La convinzione che la libertà non sia da ritenersi un fine in sé, ma
solo un mezzo e che ad essa si debbano sostituire nuovi principi quali
«ordine, gerarchia, disciplina» sta alla base anche dell’analisi del
pensiero politico del Machiavelli che Mussolini elabora nel 1924 sempre
su Gerarchia e che Bidussa colloca alla fine del volume come Appendice. Nel Principe
il duce del fascismo va alla ricerca dei presupposti del suo modo di
intendere il rapporto tra Stato e cittadini, che ritiene di poter
accostare a quello stabilito dal segretario fiorentino tra principe e
popolo. Per prima cosa, Mussolini dichiara di condividere il pessimismo
del Machiavelli riguardo alla natura umana, che nei suoi ragionamenti si
trasforma in un pregiudizio sociale e politico nei confronti del
popolo, di quelle masse precedentemente definite come “quantità” e
“inerzia”. È lo Stato che deve imporsi sugli individui e risolvere le
conflittualità delle loro relazioni atomistiche, sussumendole nella
propria organizzazione superiore. Per questo Mussolini ritiene di dover
prendere le distanze dalle rivoluzioni del Seicento e del Settecento,
figlie del pensiero giusnaturalista e liberal-democratico, perché, a suo
parere, fondate su un’idea sbagliata di popolo, che – egli scrive – è
«un’entità meramente astratta, come entità politica. Non si sa dove
cominci esattamente, né dove finisca». Pertanto, conclude, «l’aggettivo
di sovrano applicato al popolo è una tragica burla» (p. 106). Sovrano è
lo Stato e il “principe” che lo guida, il quale si rapporta direttamente
al popolo, conducendolo, senza bisogno delle istituzioni e degli organi
intermedi, propri dei sistemi rappresentativi.
Ed è quanto Mussolini lascia intendere che sarebbe accaduto con il Discorso alla Camera dei deputati del 3 gennaio 1925,
quello successivo al delitto Matteotti e alla secessione dell’Aventino e
con il quale si dà il via definitivo alla dittatura e al totalitarismo.
Colpiscono nelle parole del duce l’arroganza e la spudoratezza con cui
egli si assume la responsabilità politica, morale e storica di quanto è
accaduto, ritenendosi legittimato dalla necessità di perseguire il
superiore interesse del paese e degli italiani ed accusando le
opposizioni aventiniane di comportamento antinazionale ed eversivo.
Bidussa infine riporta anche il Discorso di Pesaro, pubblicato da Il Popolo d’Italia il 19 agosto del 1926 e il Discorso dell’Ascensione,
tenuto alla Camera dei deputati il 26 maggio del 1927. Nel primo si dà
l’annuncio di quel provvedimento di politica monetaria che va sotto il
nome di “Quota 90”, economicamente svantaggioso per il paese nel suo
complesso, ma molto proficuo dal punto di vista propagandistico e del
consenso.
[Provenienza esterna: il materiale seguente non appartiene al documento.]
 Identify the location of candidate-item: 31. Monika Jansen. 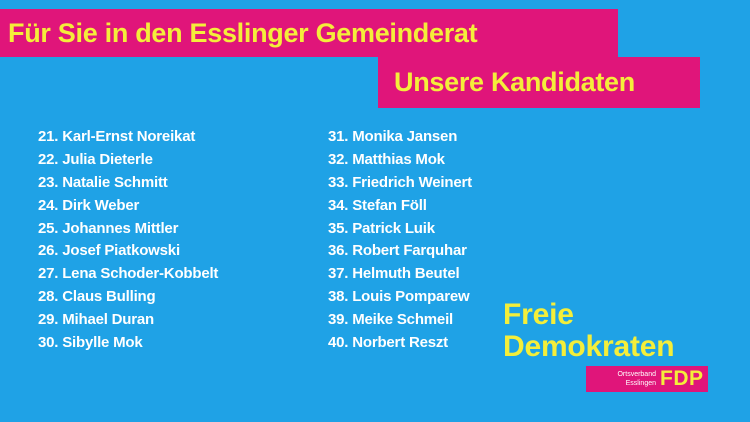
(393, 136).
Come osserva Bidussa, con “Quota 90” Mussolini proclama una
politica di nazionalismo e sovranismo monetari, che dichiara di voler
difendere la divisa italiana – rivalutandola in realtà oltre il suo
effettivo valore – nel contesto economico e monetario internazionale. Si
tratta di quell’atteggiamento nazionalista e sovranista che avrebbe
trovato il suo culmine nella politica autarchica di una decina di anni
dopo.
Il Discorso dell’Ascensione pone le basi della politica
sociale e demografica che il regime intraprende a partire dal 1927 e la
parte del discorso che Bidussa riporta ha per titolo La difesa della razza. Qui il razzismo fascista si limita ancora sostanzialmente alla pars construens
e cioè alle politiche di incremento demografico, di sostegno e
divulgazione del modello tradizionale della famiglia prolifica; una
decina di anni dopo, con la conquista dell’Etiopia e con la legislazione
antisemita, si passerà anche alla pars destruens. Il ragionamento di
Mussolini è funzionale all’affermazione imperialistica dell’Italia nel
mondo e affinché essa sia realizzabile occorre un incremento demografico
quantificato in venti milioni di italiani in circa vent’anni. Solo un
popolo numeroso potrà essere forte e potrà conquistare l’impero; ma
attraverso il legame posto tra politica demografica e politica di
potenza passa anche la visione tradizionalista della società e
maschilista della famiglia e del ruolo sociale della donna che è propria
del fascismo.
Insofferenza per la riflessione teorica in politica e privilegio
accordato all’azione e alla capacità d’iniziativa; disprezzo
antipolitico per i partiti tradizionali e i sistemi politici
rappresentativi; ricorso alla forza; antiliberalismo; interpretazione
elitaria della politica ed utilizzo delle masse esclusivamente come
bacino di consenso; superamento delle modalità mediate di rapporto tra
popolo e istituzioni e ricorso a modalità di relazione diretta tra
leader e masse; populismo; autoritarismo; nazionalismo e sovranismo;
adozione di politiche demografiche per la difesa e la promozione del
popolo e della sua identità. È un lungo elenco di parole, idee,
concetti, slogan fascisti che fino a non molti anni fa erano per lo più
esclusi dallo spazio della dicibilità politica o comunque relegati in un
sottobosco politico in cui si riteneva che sarebbero stati facilmente
confinati. Oggi invece le cose sono cambiate e queste parole d’ordine,
questi slogan e questi proclami nuovamente risuonano attorno a noi, con
una frequenza crescente ed una insistenza martellante. Si presentano
declinate in forme adatte all’oggi, con sfumature e toni differenti
rispetto al passato, ma rimangono uguali nella sostanza della loro
venefica pericolosità. Ed è questo il “ritorno del fascismo” che deve
preoccupare. Non il ritorno di esso come esperienza politica, forma di
governo e regime quali si configurarono dal 1919 al 1945, in quanto il
fascismo nelle sue forme storicamente determinate rimane ovviamente
irripetibile, come ogni altra forma storica particolare; ma il fascismo
come forma del pensare politico, sociale e civile ha invece già
imboccato la via del ritorno e sembra non incontrare ostacoli capaci di
arginare la forza di questa onda nera montante.